We’ve talked before about this – using a security incident at a nuclear weapons facility as an example of poor practices. In contrast, the U.S. Navy nuclear program can be held up as an example of good practices. The Harvard Business Review published an article about how the Department of Defense adopted practices from the U.S. Navy’s nuclear-propulsion program to improve cybersecurity – but the same principles also apply to IT monitoring practices.

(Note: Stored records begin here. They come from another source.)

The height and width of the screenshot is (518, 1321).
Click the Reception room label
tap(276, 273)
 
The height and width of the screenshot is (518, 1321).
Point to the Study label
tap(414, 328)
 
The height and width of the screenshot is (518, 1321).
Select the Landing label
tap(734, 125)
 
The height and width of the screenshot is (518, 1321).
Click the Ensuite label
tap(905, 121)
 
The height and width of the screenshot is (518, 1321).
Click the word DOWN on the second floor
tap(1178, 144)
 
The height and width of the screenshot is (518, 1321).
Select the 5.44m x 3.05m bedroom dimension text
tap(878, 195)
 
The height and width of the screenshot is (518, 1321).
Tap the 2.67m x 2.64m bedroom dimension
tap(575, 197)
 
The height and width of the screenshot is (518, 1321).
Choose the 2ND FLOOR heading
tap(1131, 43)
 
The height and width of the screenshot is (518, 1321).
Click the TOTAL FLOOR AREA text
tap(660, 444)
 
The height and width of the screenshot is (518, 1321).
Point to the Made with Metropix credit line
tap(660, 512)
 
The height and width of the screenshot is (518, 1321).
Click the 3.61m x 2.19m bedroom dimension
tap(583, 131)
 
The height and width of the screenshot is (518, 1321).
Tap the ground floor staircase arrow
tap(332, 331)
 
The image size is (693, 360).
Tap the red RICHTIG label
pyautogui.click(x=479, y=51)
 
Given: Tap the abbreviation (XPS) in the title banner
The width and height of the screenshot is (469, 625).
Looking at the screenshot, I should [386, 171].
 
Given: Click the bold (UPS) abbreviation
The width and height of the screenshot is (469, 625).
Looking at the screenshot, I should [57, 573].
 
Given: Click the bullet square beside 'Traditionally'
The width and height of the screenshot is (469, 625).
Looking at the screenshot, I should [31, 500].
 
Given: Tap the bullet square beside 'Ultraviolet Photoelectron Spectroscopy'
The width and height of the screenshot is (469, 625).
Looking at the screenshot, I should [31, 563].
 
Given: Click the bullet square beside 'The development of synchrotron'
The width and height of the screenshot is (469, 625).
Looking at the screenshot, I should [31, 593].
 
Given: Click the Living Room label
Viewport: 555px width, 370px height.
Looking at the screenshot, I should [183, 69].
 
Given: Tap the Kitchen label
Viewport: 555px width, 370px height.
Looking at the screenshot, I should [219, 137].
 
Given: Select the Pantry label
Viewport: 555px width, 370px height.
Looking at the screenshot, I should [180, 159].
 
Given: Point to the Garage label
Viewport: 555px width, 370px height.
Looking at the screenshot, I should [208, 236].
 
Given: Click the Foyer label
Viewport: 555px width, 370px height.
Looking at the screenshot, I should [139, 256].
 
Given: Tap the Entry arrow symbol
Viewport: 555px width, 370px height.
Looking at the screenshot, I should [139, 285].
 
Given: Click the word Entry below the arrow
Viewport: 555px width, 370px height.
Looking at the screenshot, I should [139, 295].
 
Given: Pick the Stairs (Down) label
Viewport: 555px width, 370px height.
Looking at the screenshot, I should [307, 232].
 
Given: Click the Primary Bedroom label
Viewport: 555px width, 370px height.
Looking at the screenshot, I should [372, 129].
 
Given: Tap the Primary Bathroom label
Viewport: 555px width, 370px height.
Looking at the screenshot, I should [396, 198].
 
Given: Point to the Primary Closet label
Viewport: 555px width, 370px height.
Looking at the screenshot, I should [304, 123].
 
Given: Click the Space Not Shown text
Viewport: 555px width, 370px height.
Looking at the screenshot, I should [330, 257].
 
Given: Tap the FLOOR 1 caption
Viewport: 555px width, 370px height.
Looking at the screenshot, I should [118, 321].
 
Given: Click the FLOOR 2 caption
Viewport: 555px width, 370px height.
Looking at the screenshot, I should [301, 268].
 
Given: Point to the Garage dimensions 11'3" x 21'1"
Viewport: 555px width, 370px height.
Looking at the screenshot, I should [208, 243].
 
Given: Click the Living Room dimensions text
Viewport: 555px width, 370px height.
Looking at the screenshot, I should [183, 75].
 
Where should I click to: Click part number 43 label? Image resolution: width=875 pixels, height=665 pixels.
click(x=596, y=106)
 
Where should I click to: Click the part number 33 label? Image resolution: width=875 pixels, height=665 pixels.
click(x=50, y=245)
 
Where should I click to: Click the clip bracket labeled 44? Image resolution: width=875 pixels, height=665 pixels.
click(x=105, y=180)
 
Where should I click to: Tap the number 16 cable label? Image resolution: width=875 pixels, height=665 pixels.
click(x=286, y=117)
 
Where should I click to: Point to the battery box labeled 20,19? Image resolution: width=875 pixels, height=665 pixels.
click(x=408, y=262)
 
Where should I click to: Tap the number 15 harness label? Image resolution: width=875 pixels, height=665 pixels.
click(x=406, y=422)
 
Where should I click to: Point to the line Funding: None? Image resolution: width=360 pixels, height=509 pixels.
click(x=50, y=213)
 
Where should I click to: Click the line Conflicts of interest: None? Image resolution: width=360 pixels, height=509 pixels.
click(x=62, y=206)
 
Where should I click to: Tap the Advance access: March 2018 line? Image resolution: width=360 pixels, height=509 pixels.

Distilled down, here are the best practices from the HBR article that also apply to monitoring:
- Take charge: If you want to operate a high-reliability organization, ensure that message comes from the top and is clear. Your IT assets are probably sitting in some of the most expensive real estate that the enterprise operates (datacenters). The company chose to invest in the procurement process, hardware, backup and DR for these systems, as well as the purchase or development of the software. They wouldn’t be running the datacenters if they did not add value to their organization. Not all systems will be of equal value to the company, but all should be monitored. And if alerts aren’t configured correctly, alerts from less valuable systems can flood those from critical systems – increasing costly time to resolution.
- Make everyone accountable: Create expectations at all levels that monitoring must be complete (i.e. all service affecting issues should trigger alerts) and actionable (i.e. no repeated false alerts). Set up dashboards and reporting by departments reflecting number and duration of alerts – and make managers accountable.
- Institute training: Establish systematic training on the why and how of monitoring hygiene to help everyone understand its importance – as well as understand how to do it.
- Have consequences: Issues that do not trigger appropriate alerts will occur once in a while as new software is deployed. However, an incident should never be regarded as closed until it has been confirmed that monitoring detected it appropriately and has notified the correct people. If that did not occur, ensure it will happen next time before closing the incident. Failure to do so will lead to future undetected outages, which should have consequences for the people – not just the organization.
If your enterprise is running or using IT infrastructure that is providing value to your organization, you should make the decision to have a monitoring system in place. That’s half the battle – the next step is to ensure that you put the organizational practices in place to make sure the monitoring delivers all the value it should.